[Recorded data]
>>>

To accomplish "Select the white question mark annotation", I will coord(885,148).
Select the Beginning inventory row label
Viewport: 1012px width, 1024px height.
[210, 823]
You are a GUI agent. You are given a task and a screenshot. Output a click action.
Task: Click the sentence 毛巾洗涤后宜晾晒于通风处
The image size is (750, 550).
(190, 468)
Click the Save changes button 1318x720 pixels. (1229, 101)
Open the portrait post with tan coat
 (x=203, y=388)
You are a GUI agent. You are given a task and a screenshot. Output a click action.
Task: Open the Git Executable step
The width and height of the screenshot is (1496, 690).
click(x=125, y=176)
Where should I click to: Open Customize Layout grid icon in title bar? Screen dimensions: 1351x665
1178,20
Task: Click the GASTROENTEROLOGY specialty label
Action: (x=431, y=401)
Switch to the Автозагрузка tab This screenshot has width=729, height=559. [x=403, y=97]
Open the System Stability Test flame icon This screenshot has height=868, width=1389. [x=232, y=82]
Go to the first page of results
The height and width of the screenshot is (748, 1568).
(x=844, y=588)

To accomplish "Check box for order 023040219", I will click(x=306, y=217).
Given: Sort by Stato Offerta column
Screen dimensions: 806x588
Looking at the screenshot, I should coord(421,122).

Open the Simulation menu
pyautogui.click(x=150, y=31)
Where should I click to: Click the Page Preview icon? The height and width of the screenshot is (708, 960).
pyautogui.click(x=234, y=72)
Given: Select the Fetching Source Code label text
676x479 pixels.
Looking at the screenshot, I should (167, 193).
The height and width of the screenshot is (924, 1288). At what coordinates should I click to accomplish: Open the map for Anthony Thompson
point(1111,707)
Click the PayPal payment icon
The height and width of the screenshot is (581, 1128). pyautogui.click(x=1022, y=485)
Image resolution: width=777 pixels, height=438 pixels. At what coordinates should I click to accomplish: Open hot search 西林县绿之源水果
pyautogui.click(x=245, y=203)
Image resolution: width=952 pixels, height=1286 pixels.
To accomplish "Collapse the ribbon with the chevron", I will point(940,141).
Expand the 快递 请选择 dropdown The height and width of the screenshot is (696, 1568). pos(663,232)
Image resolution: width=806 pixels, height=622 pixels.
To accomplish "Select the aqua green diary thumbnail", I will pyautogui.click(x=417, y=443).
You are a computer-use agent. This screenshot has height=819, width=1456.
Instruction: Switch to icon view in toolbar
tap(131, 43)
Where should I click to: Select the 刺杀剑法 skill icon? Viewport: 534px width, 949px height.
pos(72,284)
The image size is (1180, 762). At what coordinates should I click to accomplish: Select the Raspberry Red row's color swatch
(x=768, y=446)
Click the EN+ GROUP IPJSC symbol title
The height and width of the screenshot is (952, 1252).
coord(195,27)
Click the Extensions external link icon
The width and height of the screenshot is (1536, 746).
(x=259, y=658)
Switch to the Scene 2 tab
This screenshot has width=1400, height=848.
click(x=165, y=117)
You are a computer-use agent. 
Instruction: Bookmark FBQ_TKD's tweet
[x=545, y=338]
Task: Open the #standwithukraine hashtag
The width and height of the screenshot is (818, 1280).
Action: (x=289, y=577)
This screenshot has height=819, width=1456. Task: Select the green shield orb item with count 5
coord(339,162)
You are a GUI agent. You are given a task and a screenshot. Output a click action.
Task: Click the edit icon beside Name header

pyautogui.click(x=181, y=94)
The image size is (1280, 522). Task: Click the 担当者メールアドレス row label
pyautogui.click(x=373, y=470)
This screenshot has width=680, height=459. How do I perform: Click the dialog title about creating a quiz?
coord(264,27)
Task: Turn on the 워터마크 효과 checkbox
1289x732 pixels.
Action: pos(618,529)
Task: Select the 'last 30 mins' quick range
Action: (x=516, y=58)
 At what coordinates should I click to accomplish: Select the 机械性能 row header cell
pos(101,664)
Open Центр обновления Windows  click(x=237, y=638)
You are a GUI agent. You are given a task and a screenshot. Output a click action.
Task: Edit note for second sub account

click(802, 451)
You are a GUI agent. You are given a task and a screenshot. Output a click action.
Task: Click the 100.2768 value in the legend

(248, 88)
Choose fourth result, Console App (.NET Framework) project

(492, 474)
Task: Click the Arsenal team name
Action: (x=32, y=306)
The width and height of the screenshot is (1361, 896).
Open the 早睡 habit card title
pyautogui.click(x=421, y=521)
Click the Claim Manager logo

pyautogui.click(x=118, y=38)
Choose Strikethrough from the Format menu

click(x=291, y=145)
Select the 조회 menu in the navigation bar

<<<

Can you write out the rows word for word, starting with the first line of the rows and going on through the line containing "pyautogui.click(x=150, y=31)", including both of those lines?

To accomplish "Select the white question mark annotation", I will coord(885,148).
Select the Beginning inventory row label
Viewport: 1012px width, 1024px height.
[210, 823]
You are a GUI agent. You are given a task and a screenshot. Output a click action.
Task: Click the sentence 毛巾洗涤后宜晾晒于通风处
The image size is (750, 550).
(190, 468)
Click the Save changes button 1318x720 pixels. (1229, 101)
Open the portrait post with tan coat
 (x=203, y=388)
You are a GUI agent. You are given a task and a screenshot. Output a click action.
Task: Open the Git Executable step
The width and height of the screenshot is (1496, 690).
click(x=125, y=176)
Where should I click to: Open Customize Layout grid icon in title bar? Screen dimensions: 1351x665
1178,20
Task: Click the GASTROENTEROLOGY specialty label
Action: (x=431, y=401)
Switch to the Автозагрузка tab This screenshot has width=729, height=559. [x=403, y=97]
Open the System Stability Test flame icon This screenshot has height=868, width=1389. [x=232, y=82]
Go to the first page of results
The height and width of the screenshot is (748, 1568).
(x=844, y=588)

To accomplish "Check box for order 023040219", I will click(x=306, y=217).
Given: Sort by Stato Offerta column
Screen dimensions: 806x588
Looking at the screenshot, I should coord(421,122).

Open the Simulation menu
pyautogui.click(x=150, y=31)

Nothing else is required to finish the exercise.